Lady Lepidoptera
- Cody
- Jun 2, 2017
- 2 min read

My chrysalis was not one of silk and thread –
a sensory deprivation chamber within which I was immune
to sticks and stones; rather, it was figurative.
I wove it beneath the fluorescent lights of doctors’ offices.
I wove it within sterile operating rooms – on gurneys, against white
sheets that bloom red petals. I wove it upon the psychiatrist’s couch.
This is not smoke and mirrors – this is me –
the real me, all of me. When you peel back the white gauze,
does the porcelain brilliance of my finely-crafted visage shock you?
No, no – do not be alarmed, if you can help it –
though I am used to the stares, the murmurs as I pass, the confused
conjecture cracking through the curious crowds.
You may marvel at me, and rightly so – but look with your eyes,
not your hands or mouths – look, but do not touch. To do so is extra.
A monarch’s random could not afford to caress my iridescence.

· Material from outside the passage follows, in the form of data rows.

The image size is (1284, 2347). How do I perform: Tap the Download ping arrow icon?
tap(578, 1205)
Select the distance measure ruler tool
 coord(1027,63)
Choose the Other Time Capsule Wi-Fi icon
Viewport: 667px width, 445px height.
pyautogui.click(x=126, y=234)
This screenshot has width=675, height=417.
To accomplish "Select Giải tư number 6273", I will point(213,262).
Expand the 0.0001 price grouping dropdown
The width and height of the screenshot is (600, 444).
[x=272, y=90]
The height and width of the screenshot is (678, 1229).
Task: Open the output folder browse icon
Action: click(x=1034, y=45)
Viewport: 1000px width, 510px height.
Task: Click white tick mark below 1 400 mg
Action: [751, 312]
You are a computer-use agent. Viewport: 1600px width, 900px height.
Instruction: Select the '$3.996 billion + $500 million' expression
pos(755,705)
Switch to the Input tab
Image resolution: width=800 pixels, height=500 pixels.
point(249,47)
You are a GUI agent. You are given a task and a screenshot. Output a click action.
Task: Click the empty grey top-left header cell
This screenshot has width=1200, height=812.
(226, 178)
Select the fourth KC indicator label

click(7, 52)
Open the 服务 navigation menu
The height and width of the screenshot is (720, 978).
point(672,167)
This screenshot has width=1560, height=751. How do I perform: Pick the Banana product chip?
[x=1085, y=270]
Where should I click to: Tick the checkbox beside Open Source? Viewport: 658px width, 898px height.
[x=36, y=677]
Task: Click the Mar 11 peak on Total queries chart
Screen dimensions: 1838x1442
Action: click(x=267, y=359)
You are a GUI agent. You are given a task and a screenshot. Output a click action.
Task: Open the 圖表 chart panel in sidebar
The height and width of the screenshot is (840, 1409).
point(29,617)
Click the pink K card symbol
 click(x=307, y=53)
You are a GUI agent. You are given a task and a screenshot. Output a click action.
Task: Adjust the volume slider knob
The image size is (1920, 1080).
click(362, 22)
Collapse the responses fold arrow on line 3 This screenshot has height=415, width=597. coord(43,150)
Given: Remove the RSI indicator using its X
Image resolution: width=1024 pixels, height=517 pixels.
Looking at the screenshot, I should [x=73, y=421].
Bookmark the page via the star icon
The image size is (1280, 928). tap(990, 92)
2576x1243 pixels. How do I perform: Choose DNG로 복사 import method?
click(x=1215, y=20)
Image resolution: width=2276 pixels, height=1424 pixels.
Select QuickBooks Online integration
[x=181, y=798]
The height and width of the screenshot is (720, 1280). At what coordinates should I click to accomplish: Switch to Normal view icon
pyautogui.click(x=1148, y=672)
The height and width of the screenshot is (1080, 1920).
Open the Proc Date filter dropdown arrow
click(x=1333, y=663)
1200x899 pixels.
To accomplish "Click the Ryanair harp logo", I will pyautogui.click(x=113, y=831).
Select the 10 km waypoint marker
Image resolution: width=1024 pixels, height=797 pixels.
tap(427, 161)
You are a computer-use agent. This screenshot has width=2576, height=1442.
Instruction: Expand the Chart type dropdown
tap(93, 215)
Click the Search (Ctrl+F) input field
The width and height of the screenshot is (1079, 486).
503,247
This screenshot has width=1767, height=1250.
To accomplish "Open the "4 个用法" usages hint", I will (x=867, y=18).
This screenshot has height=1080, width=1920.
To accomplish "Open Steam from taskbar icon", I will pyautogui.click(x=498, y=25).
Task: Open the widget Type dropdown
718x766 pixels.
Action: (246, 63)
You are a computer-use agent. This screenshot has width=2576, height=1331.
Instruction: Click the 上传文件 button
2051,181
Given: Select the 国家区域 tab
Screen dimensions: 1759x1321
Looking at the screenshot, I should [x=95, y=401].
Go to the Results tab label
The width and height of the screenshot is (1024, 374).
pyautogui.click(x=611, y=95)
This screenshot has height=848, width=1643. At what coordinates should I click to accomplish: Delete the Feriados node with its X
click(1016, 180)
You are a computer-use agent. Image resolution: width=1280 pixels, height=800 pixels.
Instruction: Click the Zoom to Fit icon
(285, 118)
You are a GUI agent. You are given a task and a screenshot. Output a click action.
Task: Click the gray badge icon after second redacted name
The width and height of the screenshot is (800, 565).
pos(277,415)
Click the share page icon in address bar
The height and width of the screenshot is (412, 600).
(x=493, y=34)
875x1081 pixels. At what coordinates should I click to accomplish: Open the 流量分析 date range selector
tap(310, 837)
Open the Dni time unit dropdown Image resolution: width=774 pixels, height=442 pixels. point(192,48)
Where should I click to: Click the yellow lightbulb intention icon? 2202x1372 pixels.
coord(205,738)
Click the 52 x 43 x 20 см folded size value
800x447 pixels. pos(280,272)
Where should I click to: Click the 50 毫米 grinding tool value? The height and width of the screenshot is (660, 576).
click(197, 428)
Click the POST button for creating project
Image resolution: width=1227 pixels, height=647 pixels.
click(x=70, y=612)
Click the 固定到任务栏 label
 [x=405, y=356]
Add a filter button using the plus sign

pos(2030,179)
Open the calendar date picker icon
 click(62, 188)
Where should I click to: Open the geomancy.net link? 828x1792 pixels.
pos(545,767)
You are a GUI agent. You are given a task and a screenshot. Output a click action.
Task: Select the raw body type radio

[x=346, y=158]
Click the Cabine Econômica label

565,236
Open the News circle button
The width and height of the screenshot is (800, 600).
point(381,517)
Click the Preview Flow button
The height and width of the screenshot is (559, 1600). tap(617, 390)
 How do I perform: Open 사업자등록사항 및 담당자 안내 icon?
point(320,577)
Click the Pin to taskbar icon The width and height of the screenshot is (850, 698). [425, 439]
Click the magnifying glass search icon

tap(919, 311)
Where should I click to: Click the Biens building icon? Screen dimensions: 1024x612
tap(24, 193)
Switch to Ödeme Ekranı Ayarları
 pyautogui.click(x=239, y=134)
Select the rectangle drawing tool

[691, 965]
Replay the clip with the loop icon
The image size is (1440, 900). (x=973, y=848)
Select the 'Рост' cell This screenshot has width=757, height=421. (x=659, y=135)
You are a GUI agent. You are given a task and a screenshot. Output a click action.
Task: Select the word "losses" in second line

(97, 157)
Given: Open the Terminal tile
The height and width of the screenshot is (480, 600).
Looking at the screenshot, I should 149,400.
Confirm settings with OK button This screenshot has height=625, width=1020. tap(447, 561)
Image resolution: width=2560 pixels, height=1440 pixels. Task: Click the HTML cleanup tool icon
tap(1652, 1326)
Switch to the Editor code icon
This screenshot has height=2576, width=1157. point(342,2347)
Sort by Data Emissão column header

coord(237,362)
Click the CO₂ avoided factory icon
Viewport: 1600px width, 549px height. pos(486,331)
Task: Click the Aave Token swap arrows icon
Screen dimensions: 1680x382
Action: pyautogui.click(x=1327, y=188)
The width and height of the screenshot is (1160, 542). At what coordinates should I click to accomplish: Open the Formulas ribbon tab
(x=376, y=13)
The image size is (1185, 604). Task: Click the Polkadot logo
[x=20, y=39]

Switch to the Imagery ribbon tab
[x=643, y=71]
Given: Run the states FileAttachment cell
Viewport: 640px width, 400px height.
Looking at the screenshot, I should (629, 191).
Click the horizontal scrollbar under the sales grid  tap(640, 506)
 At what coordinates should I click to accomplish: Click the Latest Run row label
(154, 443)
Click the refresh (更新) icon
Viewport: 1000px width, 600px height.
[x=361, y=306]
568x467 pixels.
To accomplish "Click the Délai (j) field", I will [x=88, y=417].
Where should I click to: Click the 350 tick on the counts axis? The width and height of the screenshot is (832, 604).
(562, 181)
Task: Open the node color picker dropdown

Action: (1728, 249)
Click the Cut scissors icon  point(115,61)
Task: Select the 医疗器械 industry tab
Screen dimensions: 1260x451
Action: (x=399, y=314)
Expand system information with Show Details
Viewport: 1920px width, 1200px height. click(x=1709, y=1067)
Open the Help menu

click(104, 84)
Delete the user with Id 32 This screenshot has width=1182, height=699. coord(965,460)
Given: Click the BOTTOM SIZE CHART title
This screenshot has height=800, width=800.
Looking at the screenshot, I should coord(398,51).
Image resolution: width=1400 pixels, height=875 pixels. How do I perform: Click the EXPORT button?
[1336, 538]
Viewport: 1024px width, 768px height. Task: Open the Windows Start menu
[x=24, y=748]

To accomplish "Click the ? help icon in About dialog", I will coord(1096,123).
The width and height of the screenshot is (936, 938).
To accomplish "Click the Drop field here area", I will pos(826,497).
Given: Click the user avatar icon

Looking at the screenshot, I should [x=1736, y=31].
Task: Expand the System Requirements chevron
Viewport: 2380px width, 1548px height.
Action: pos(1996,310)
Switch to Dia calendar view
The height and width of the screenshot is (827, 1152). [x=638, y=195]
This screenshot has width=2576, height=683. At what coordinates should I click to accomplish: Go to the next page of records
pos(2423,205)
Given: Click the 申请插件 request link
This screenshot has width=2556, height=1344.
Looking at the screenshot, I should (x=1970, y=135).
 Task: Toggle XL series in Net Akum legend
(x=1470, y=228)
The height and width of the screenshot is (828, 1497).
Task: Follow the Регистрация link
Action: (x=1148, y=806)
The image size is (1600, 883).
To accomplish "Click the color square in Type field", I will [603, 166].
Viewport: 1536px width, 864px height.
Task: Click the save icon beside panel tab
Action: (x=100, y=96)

Father, do you see your ideal son now, withered to a hollow husk
on the underside of some leaf? Mother, can you meet my gaze – my face
a kaleidoscope in which you see your own splintered reflection?
With gleaming scissors you snip away the festering bandages,
hoping to see a cadaver, all mummy flesh and dust in the sarcophagus –
yet here I am: technicolor Egyptian queen, imago of dreams. Behold!
This is my glamour instar, now that I have shed the cocoon
of crystalized pain that chained me. But metamorphosis comes with
a price: transcendence brought on by pain, perfection from blood and tears.
World, you have tried to trap me, confine me to a jar upon your shelf
where my life would be an observable public spectacle – but, like a virus,
I am adaptable. I will always find a way to reinvent myself – to fly.